O fluxo de calor tende sempre a ocorrer espontaneamente de um corpo quente para um frio. Nunca testemunhamos o contrário acontecer pois a probabilidade do fluxo de calor de um sistema macroscópico inverter de direção espontaneamente é infimamente próxima de zero, fato que pode ser usado para determinar a direção da assim chamada “seta termodinâmica do tempo”. A direção da seta termodinâmica do tempo pode ser ocasionalmente invertida, porém, em um sistema microscópico regido pelas leis da mecânica quântica. Uma equipe internacional liderada por pesquisadores brasileiros conseguiu registrar e controlar o fluxo de calor entre dois núcleos atômicos em uma molécula, fazendo energia fluir espontaneamente do frio para o quente.

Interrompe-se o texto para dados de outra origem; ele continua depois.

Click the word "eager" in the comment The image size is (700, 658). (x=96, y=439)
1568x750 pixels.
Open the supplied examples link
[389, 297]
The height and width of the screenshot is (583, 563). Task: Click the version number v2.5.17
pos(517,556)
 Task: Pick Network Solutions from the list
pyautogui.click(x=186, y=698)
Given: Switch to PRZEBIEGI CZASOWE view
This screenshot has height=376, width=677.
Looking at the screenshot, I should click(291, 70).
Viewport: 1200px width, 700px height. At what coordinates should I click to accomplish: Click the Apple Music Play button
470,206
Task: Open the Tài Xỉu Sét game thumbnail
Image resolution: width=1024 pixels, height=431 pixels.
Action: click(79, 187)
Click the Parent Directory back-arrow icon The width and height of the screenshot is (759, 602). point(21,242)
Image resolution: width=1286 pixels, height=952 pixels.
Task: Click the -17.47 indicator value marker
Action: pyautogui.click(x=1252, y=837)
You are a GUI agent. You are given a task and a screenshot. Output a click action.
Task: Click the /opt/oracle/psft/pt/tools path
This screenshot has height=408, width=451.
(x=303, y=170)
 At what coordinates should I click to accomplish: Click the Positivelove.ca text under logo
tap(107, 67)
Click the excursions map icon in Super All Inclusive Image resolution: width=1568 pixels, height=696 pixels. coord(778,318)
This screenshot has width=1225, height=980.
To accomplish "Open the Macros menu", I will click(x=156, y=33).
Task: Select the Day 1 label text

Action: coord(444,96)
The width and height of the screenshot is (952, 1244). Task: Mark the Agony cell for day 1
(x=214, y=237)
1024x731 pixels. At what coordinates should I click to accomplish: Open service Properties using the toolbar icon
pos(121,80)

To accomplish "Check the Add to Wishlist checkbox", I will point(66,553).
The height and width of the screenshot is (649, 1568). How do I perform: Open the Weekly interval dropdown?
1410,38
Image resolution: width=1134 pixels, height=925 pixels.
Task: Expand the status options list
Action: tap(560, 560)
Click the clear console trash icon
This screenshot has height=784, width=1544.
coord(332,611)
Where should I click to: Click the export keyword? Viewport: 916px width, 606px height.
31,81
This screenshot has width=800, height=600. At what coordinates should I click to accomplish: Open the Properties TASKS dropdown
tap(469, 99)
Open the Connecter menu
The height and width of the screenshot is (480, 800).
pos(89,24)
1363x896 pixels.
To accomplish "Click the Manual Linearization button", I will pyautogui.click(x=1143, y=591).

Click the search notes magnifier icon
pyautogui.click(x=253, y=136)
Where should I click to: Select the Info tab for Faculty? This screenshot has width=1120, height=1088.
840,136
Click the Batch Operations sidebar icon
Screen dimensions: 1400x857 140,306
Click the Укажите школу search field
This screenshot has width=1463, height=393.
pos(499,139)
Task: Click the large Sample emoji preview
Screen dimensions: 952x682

“Usamos essa ideia do que é espontâneo para determinar a direção do tempo”, diz o físico Kaonan Micadei, que se doutorou na Universidade Federal do ABC (UFABC), primeiro autor do estudo publicado semana passada na revista Nature Communications,  em vídeo produzido pela revista Pesquisa Fapesp. “Só que, nos sistemas muito pequenos, no regime quântico, não existe nenhuma lei que diga que esses fenômenos não possam ser reversíveis.”

“Várias propostas teóricas surgiram sobre como inverter o que a gente chama de seta termodinâmica do tempo, usando efeitos quânticos – efeitos típicos da mecânica quântica”,  explica o físico Roberto Serra, professor da UFABC também co-autor do do trabalho, que empregou  moléculas de clorofórmio manipuladas por campos de rádio frequência. No experimento, os pesquisadores usaram campos magnéticos para criar uma correlação de natureza quântica (similar ao emaranhamento) entre o spin do núcleo atômico do hidrogênio e o spin do núcleo do isótopo 13 do carbono nas moléculas de clorofórmio.

Quando os dois núcleos interagiam, à medida que a correlação entre os spins enfraquecia ao longo do tempo, a produção de entropia do sistema era compensada, resultando em um fluxo de calor do núcleo mais frio para o mais quente. Micadei e seus colegas, explicam o fenômeno observado por meio da emergente  teoria da termodinâmica quântica. “Os desenvolvimentos nessa área estão ampliando o domínio de validade das leis da termodinâmica para sistemas microscópicos, em que flutuações de energia são importantes”, diz Serra. De acordo com o físico, no caso do experimento publicado, é como se a correlação quântica fosse um “recurso disponível” e a informação contida nela fosse convertida em combustível para reverter o fluxo de calor, similar a energia consumida por um refrigerador convencional. “O que ocorre é uma transformação de informação em energia”, complementa informalmente.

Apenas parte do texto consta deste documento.